** ACTIONS REQUISES **
1. Indiquez si chacune des affirmations suivantes concorde avec le passage, en répondant par oui ou par non et en citant textuellement les mots décisifs. (a) La restitution s'est tenue le mercredi 1er mai 2013 en début de soirée. (b) Chacune des œuvres vidéo projetées durait plusieurs minutes. (c) Deux artistes togolais figuraient parmi les participants à l'atelier.
2. Recopiez à l'identique le segment du passage compris entre « Une ambiance d'atelier » et « le déroulement ... », bornes incluses.

** PASSAGE **
■ ■ ■ ■

Restitution de la résidence du Pavi à Cotonou

9 artistes de la vidéo projettent une inspiration spécifique

La soirée du 1er mai 2013 a donné lieu à une effervescence particulière à la Place du Souvenir de Cotonou. Le moment qu'ont choisi neuf stagiaires vidéastes de quatre nationalités différentes pour partager le fruit de leurs échanges professionnelles d'une bonne quinzaine de jours sur l'art de la vidéo, à l'initiative de l'Association "Elowa", dirigée par l'artiste Rafiy Okéfolahan. Les artistes, en fin d'atelier, ont permis au public de se régaler de projections révélant la fécondité particulière de chacun d'eux.

Neuf œuvres vidéo, de quelques secondes chacune, ont constitué un véritable élément de fascination. C'était au niveau du couloir de jonction des deux voies goudronnées passant de part et d'autre de la Place du Souvenir, lieu de circonstance d'exposition. Il a servi de cadre, le mercredi 1er mai 2013, en début de soirée, à la restitution vidéo de quinze jours de travaux d'atelier auxquels ont participé six artistes vidéastes béninois, un, togolais, un autre, malien et, un autre encore, camerounais. 

Une ambiance d'atelier
Autant qu'ils sont, leur parcours montre qu'ils ne sont pas nés de la dernière pluie, d'abord, en matière d'art plastique et, ensuite, dans le domaine de la vidéo d'art. Ce sont, respectivement, Rafiy Okéfolahan, Ishola Akpo, Mathieu Adjèran, Thierry Oussou, Totché, Dina, Eza Komla, Kôké et Kajéro. 
Rafiy Okéfolahan, observant le déroulement ...

■ ■ ■ ■

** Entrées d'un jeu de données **
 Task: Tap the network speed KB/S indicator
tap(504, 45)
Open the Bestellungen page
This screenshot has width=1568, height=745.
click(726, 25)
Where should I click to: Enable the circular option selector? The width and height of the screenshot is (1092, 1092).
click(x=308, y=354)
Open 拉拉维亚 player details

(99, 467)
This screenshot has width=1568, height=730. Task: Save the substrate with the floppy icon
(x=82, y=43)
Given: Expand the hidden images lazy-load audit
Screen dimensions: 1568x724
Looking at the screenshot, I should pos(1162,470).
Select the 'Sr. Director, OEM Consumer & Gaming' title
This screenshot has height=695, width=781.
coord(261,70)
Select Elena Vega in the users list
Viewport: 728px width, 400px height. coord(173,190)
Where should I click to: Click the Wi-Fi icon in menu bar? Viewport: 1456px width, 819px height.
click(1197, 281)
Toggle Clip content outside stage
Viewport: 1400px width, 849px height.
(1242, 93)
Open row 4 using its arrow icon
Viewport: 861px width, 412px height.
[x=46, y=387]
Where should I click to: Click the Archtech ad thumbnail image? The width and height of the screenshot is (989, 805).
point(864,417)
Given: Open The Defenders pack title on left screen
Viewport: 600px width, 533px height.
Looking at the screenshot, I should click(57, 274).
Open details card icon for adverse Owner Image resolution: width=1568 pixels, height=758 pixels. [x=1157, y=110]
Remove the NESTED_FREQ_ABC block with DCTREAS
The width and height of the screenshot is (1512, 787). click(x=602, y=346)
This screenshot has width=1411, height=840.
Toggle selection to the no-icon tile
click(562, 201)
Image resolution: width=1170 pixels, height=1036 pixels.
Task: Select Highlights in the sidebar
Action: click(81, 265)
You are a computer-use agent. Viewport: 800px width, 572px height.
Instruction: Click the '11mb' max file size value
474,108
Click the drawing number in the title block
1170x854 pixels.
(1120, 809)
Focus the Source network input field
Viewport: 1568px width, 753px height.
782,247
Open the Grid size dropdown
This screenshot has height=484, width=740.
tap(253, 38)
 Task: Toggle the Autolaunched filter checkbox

■ ■ ■ ■

** SOLUTIONS PROPOSÉES **
1.
(a) Oui : « Il a servi de cadre, le mercredi 1er mai 2013, en début de soirée, à la restitution vidéo »
(b) Non : « Neuf œuvres vidéo, de quelques secondes chacune »
(c) Non : « six artistes vidéastes béninois, un, togolais, un autre, malien et, un autre encore, camerounais »

2.
Une ambiance d'atelier
Autant qu'ils sont, leur parcours montre qu'ils ne sont pas nés de la dernière pluie, d'abord, en matière d'art plastique et, ensuite, dans le domaine de la vidéo d'art. Ce sont, respectivement, Rafiy Okéfolahan, Ishola Akpo, Mathieu Adjèran, Thierry Oussou, Totché, Dina, Eza Komla, Kôké et Kajéro. 
Rafiy Okéfolahan, observant le déroulement ...